Directions:
Please pull out the lines of the records from the one containing "Task: Toggle the Gather Overlays switch" through the end of the records, and repeat them word for word, leaving out the pictures.

Listed records:
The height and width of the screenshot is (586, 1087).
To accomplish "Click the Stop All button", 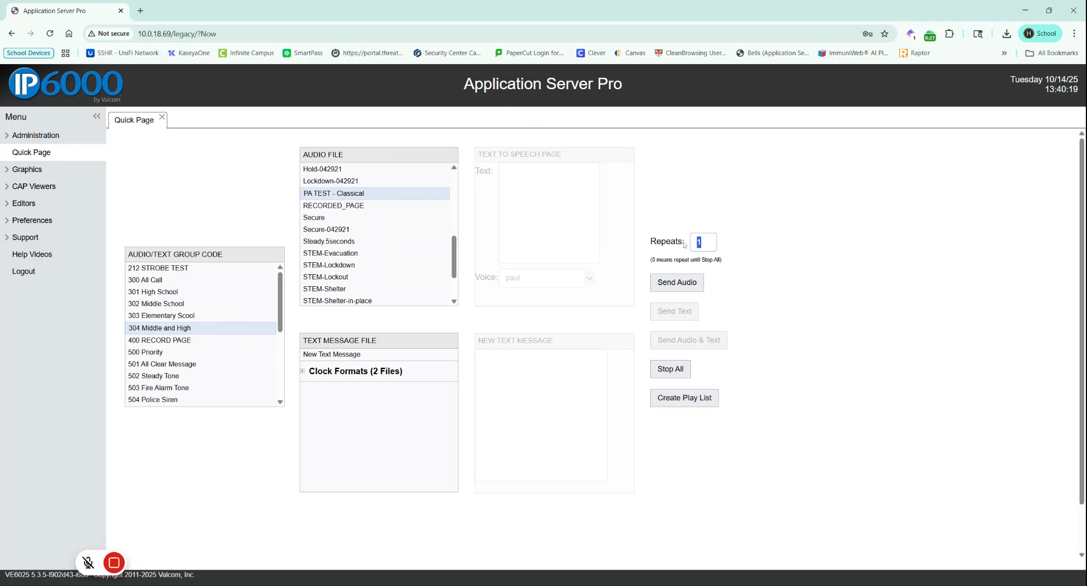I will coord(670,369).
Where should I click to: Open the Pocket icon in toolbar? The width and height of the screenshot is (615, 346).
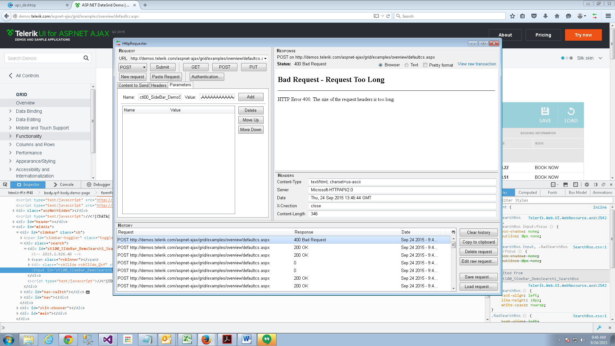coord(534,16)
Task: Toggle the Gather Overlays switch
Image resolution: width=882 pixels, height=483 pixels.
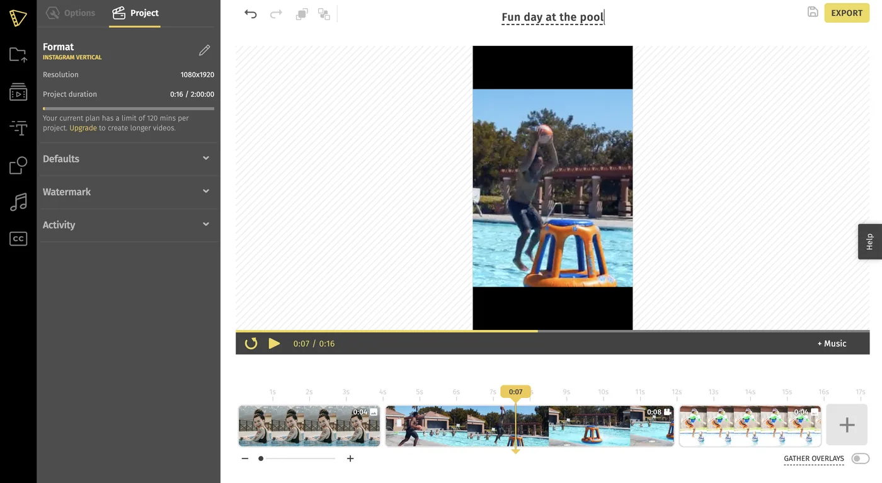Action: [860, 458]
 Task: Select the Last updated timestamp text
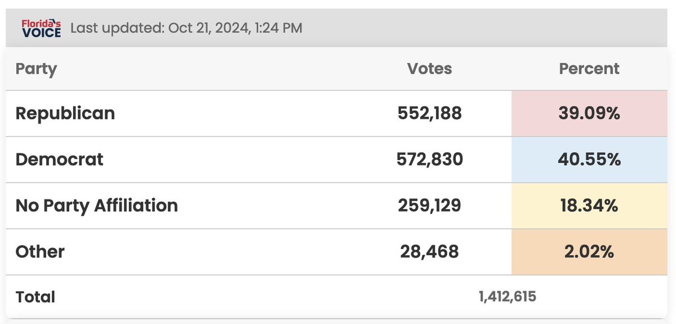pyautogui.click(x=186, y=28)
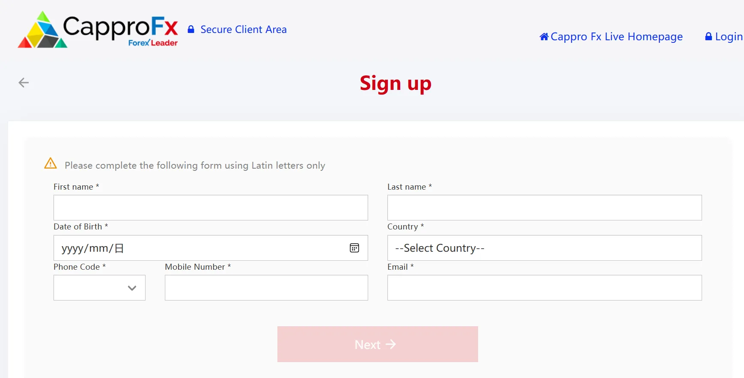Open the Select Country dropdown
This screenshot has width=744, height=378.
(545, 248)
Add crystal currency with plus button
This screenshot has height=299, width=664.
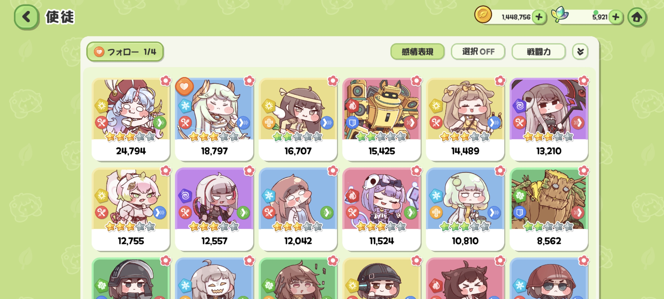pyautogui.click(x=616, y=17)
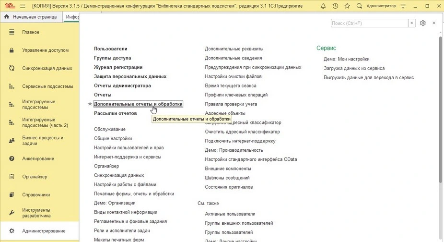Open Загрузка данных из сервиса link
This screenshot has width=444, height=242.
(354, 68)
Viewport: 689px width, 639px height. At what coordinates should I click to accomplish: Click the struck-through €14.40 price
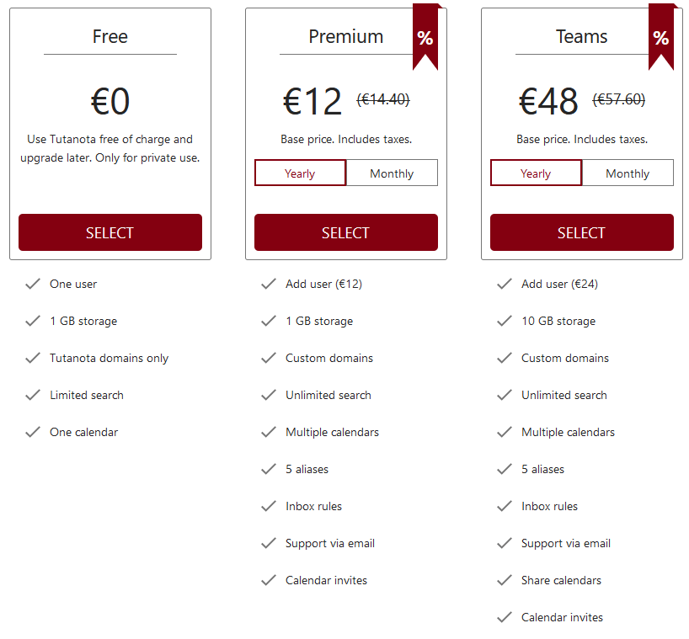pos(383,99)
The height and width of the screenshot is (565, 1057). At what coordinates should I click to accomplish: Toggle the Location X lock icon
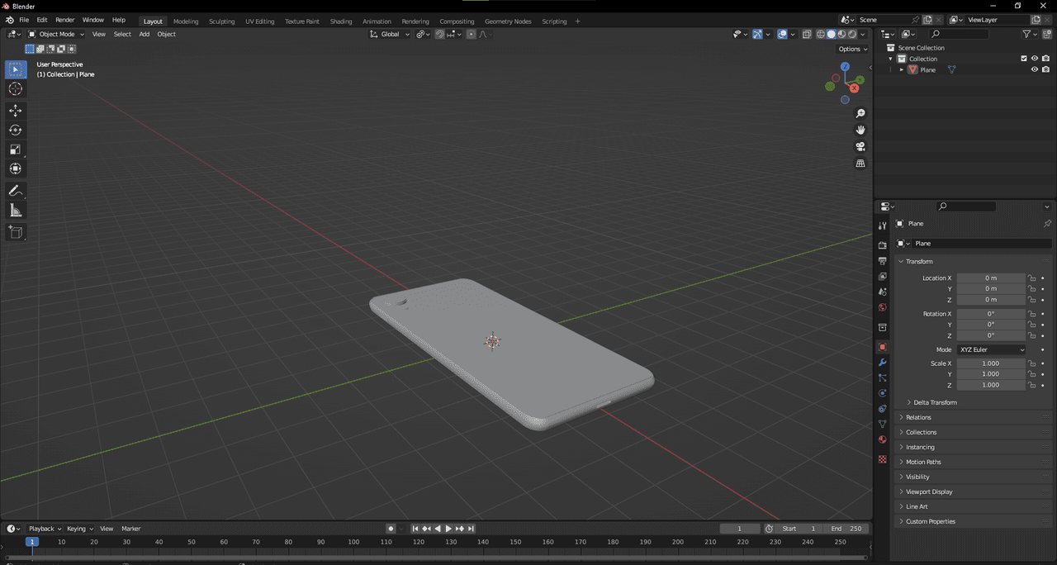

Solution to the problem:
Task: Toggle the Gather Overlays switch
Image resolution: width=882 pixels, height=483 pixels.
Action: [860, 458]
 Task: Select the Last updated timestamp text
pyautogui.click(x=186, y=28)
Open the Select Country dropdown
This screenshot has width=744, height=378.
(545, 248)
Add crystal currency with plus button
This screenshot has height=299, width=664.
pyautogui.click(x=616, y=17)
Open Загрузка данных из сервиса link
This screenshot has width=444, height=242.
(354, 68)
Viewport: 689px width, 639px height. At what coordinates should I click to accomplish: Click the struck-through €14.40 price
pos(383,99)
The height and width of the screenshot is (565, 1057). At what coordinates should I click to accomplish: Toggle the Location X lock icon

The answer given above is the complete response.